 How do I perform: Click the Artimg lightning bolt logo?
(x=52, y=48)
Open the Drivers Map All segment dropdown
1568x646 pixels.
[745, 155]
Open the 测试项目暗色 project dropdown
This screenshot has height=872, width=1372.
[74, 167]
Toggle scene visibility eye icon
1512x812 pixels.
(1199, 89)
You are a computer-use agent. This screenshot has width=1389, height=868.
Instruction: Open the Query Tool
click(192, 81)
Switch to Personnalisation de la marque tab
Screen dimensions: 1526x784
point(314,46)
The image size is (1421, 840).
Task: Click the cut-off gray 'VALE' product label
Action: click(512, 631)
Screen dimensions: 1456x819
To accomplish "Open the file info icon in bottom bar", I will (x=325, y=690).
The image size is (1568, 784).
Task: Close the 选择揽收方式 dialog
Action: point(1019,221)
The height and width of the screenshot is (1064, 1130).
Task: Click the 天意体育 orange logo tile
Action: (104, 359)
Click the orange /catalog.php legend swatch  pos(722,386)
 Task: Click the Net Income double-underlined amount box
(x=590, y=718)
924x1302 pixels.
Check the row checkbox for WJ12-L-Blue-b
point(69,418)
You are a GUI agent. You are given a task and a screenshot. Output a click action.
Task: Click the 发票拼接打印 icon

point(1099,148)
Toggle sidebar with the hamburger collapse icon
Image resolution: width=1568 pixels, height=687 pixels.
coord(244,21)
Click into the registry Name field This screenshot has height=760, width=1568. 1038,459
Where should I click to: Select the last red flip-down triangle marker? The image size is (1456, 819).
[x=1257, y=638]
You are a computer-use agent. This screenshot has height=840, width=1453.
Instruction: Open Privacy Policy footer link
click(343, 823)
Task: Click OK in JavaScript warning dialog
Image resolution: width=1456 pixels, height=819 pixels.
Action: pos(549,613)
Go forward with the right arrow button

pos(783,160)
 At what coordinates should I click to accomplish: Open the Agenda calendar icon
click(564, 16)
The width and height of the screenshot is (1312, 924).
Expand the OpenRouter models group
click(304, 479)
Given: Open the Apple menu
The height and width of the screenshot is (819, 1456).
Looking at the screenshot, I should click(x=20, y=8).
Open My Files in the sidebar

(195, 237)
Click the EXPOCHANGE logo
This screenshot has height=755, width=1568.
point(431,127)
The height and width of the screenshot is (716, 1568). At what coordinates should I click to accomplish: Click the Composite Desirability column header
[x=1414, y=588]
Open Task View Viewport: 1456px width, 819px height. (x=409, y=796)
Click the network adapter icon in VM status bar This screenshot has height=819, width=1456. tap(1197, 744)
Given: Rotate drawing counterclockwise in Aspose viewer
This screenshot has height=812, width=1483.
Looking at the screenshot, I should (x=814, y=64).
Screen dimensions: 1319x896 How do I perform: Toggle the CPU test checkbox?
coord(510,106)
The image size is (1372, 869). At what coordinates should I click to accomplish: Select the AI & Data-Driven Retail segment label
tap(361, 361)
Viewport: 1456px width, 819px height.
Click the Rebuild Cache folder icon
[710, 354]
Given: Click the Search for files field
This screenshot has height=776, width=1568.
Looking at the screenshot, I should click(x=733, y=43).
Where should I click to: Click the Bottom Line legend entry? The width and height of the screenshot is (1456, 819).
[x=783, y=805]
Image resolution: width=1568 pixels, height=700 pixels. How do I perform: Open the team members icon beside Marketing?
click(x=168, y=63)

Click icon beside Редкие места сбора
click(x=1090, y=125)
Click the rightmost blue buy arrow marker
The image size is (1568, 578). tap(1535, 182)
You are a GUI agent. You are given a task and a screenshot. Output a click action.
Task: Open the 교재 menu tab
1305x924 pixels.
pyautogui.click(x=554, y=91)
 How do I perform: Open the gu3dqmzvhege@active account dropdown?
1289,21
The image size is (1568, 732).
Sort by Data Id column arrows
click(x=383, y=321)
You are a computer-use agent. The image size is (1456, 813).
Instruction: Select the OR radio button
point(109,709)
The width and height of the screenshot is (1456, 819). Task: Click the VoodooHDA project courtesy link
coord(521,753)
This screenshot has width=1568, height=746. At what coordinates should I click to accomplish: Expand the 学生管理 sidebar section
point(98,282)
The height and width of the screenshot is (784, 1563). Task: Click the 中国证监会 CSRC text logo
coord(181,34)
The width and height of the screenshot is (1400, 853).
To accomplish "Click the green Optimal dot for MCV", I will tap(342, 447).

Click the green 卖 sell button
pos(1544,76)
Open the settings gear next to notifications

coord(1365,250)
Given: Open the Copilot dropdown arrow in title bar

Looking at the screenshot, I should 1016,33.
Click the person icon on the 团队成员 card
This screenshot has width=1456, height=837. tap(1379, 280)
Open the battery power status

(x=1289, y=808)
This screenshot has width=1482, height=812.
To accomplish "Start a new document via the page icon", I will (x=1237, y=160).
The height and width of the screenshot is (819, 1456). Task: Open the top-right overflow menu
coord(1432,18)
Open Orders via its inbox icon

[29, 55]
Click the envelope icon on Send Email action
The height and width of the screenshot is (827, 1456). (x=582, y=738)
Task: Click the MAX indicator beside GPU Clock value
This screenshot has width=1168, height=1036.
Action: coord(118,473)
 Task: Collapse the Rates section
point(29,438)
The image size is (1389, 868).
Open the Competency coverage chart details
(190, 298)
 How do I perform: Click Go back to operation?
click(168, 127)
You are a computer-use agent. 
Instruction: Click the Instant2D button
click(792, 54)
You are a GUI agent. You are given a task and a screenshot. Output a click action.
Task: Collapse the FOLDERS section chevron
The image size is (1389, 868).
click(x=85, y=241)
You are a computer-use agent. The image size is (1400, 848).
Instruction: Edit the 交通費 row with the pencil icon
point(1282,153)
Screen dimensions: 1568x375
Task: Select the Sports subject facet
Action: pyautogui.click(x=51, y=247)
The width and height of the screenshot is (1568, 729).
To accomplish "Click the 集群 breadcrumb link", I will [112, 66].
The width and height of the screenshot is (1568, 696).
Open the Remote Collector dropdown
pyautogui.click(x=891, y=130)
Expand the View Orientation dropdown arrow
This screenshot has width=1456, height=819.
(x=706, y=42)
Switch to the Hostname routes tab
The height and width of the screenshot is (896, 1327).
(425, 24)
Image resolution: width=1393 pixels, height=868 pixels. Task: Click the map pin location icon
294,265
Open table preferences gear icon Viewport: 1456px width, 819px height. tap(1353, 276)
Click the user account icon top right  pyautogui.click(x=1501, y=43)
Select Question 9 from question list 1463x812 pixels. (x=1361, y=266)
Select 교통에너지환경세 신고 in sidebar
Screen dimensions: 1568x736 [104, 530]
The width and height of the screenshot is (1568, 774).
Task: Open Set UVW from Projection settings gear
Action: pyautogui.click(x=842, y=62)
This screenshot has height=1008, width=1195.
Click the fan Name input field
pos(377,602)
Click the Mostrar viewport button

+ + + + + + +

Each entry in the data should be restated exactly as it was written.

 How do I perform: Click the Artimg lightning bolt logo?
(x=52, y=48)
Open the Drivers Map All segment dropdown
1568x646 pixels.
[745, 155]
Open the 测试项目暗色 project dropdown
This screenshot has height=872, width=1372.
[74, 167]
Toggle scene visibility eye icon
1512x812 pixels.
(1199, 89)
You are a computer-use agent. This screenshot has width=1389, height=868.
Instruction: Open the Query Tool
click(192, 81)
Switch to Personnalisation de la marque tab
Screen dimensions: 1526x784
point(314,46)
The image size is (1421, 840).
Task: Click the cut-off gray 'VALE' product label
Action: click(512, 631)
Screen dimensions: 1456x819
To accomplish "Open the file info icon in bottom bar", I will (x=325, y=690).
The image size is (1568, 784).
Task: Close the 选择揽收方式 dialog
Action: point(1019,221)
The height and width of the screenshot is (1064, 1130).
Task: Click the 天意体育 orange logo tile
Action: (104, 359)
Click the orange /catalog.php legend swatch  pos(722,386)
 Task: Click the Net Income double-underlined amount box
(x=590, y=718)
924x1302 pixels.
Check the row checkbox for WJ12-L-Blue-b
point(69,418)
You are a GUI agent. You are given a task and a screenshot. Output a click action.
Task: Click the 发票拼接打印 icon

point(1099,148)
Toggle sidebar with the hamburger collapse icon
Image resolution: width=1568 pixels, height=687 pixels.
coord(244,21)
Click into the registry Name field This screenshot has height=760, width=1568. 1038,459
Where should I click to: Select the last red flip-down triangle marker? The image size is (1456, 819).
[x=1257, y=638]
You are a computer-use agent. This screenshot has height=840, width=1453.
Instruction: Open Privacy Policy footer link
click(343, 823)
Task: Click OK in JavaScript warning dialog
Image resolution: width=1456 pixels, height=819 pixels.
Action: pos(549,613)
Go forward with the right arrow button

pos(783,160)
 At what coordinates should I click to accomplish: Open the Agenda calendar icon
click(564, 16)
The width and height of the screenshot is (1312, 924).
Expand the OpenRouter models group
click(304, 479)
Given: Open the Apple menu
The height and width of the screenshot is (819, 1456).
Looking at the screenshot, I should click(x=20, y=8).
Open My Files in the sidebar

(195, 237)
Click the EXPOCHANGE logo
This screenshot has height=755, width=1568.
point(431,127)
The height and width of the screenshot is (716, 1568). At what coordinates should I click to accomplish: Click the Composite Desirability column header
[x=1414, y=588]
Open Task View Viewport: 1456px width, 819px height. (x=409, y=796)
Click the network adapter icon in VM status bar This screenshot has height=819, width=1456. tap(1197, 744)
Given: Rotate drawing counterclockwise in Aspose viewer
This screenshot has height=812, width=1483.
Looking at the screenshot, I should (x=814, y=64).
Screen dimensions: 1319x896 How do I perform: Toggle the CPU test checkbox?
coord(510,106)
The image size is (1372, 869). At what coordinates should I click to accomplish: Select the AI & Data-Driven Retail segment label
tap(361, 361)
Viewport: 1456px width, 819px height.
Click the Rebuild Cache folder icon
[710, 354]
Given: Click the Search for files field
This screenshot has height=776, width=1568.
Looking at the screenshot, I should click(x=733, y=43).
Where should I click to: Click the Bottom Line legend entry? The width and height of the screenshot is (1456, 819).
[x=783, y=805]
Image resolution: width=1568 pixels, height=700 pixels. How do I perform: Open the team members icon beside Marketing?
click(x=168, y=63)

Click icon beside Редкие места сбора
click(x=1090, y=125)
Click the rightmost blue buy arrow marker
The image size is (1568, 578). tap(1535, 182)
You are a GUI agent. You are given a task and a screenshot. Output a click action.
Task: Open the 교재 menu tab
1305x924 pixels.
pyautogui.click(x=554, y=91)
 How do I perform: Open the gu3dqmzvhege@active account dropdown?
1289,21
The image size is (1568, 732).
Sort by Data Id column arrows
click(x=383, y=321)
You are a computer-use agent. The image size is (1456, 813).
Instruction: Select the OR radio button
point(109,709)
The width and height of the screenshot is (1456, 819). Task: Click the VoodooHDA project courtesy link
coord(521,753)
This screenshot has width=1568, height=746. At what coordinates should I click to accomplish: Expand the 学生管理 sidebar section
point(98,282)
The height and width of the screenshot is (784, 1563). Task: Click the 中国证监会 CSRC text logo
coord(181,34)
The width and height of the screenshot is (1400, 853).
To accomplish "Click the green Optimal dot for MCV", I will tap(342, 447).

Click the green 卖 sell button
pos(1544,76)
Open the settings gear next to notifications

coord(1365,250)
Given: Open the Copilot dropdown arrow in title bar

Looking at the screenshot, I should 1016,33.
Click the person icon on the 团队成员 card
This screenshot has width=1456, height=837. tap(1379, 280)
Open the battery power status

(x=1289, y=808)
This screenshot has width=1482, height=812.
To accomplish "Start a new document via the page icon", I will (x=1237, y=160).
The height and width of the screenshot is (819, 1456). Task: Open the top-right overflow menu
coord(1432,18)
Open Orders via its inbox icon

[29, 55]
Click the envelope icon on Send Email action
The height and width of the screenshot is (827, 1456). (x=582, y=738)
Task: Click the MAX indicator beside GPU Clock value
This screenshot has width=1168, height=1036.
Action: coord(118,473)
 Task: Collapse the Rates section
point(29,438)
The image size is (1389, 868).
Open the Competency coverage chart details
(190, 298)
 How do I perform: Click Go back to operation?
click(168, 127)
You are a computer-use agent. 
Instruction: Click the Instant2D button
click(792, 54)
You are a GUI agent. You are given a task and a screenshot. Output a click action.
Task: Collapse the FOLDERS section chevron
The image size is (1389, 868).
click(x=85, y=241)
You are a computer-use agent. The image size is (1400, 848).
Instruction: Edit the 交通費 row with the pencil icon
point(1282,153)
Screen dimensions: 1568x375
Task: Select the Sports subject facet
Action: pyautogui.click(x=51, y=247)
The width and height of the screenshot is (1568, 729).
To accomplish "Click the 集群 breadcrumb link", I will [112, 66].
The width and height of the screenshot is (1568, 696).
Open the Remote Collector dropdown
pyautogui.click(x=891, y=130)
Expand the View Orientation dropdown arrow
This screenshot has width=1456, height=819.
(x=706, y=42)
Switch to the Hostname routes tab
The height and width of the screenshot is (896, 1327).
(425, 24)
Image resolution: width=1393 pixels, height=868 pixels. Task: Click the map pin location icon
294,265
Open table preferences gear icon Viewport: 1456px width, 819px height. tap(1353, 276)
Click the user account icon top right  pyautogui.click(x=1501, y=43)
Select Question 9 from question list 1463x812 pixels. (x=1361, y=266)
Select 교통에너지환경세 신고 in sidebar
Screen dimensions: 1568x736 [104, 530]
The width and height of the screenshot is (1568, 774).
Task: Open Set UVW from Projection settings gear
Action: pyautogui.click(x=842, y=62)
This screenshot has height=1008, width=1195.
Click the fan Name input field
pos(377,602)
Click the Mostrar viewport button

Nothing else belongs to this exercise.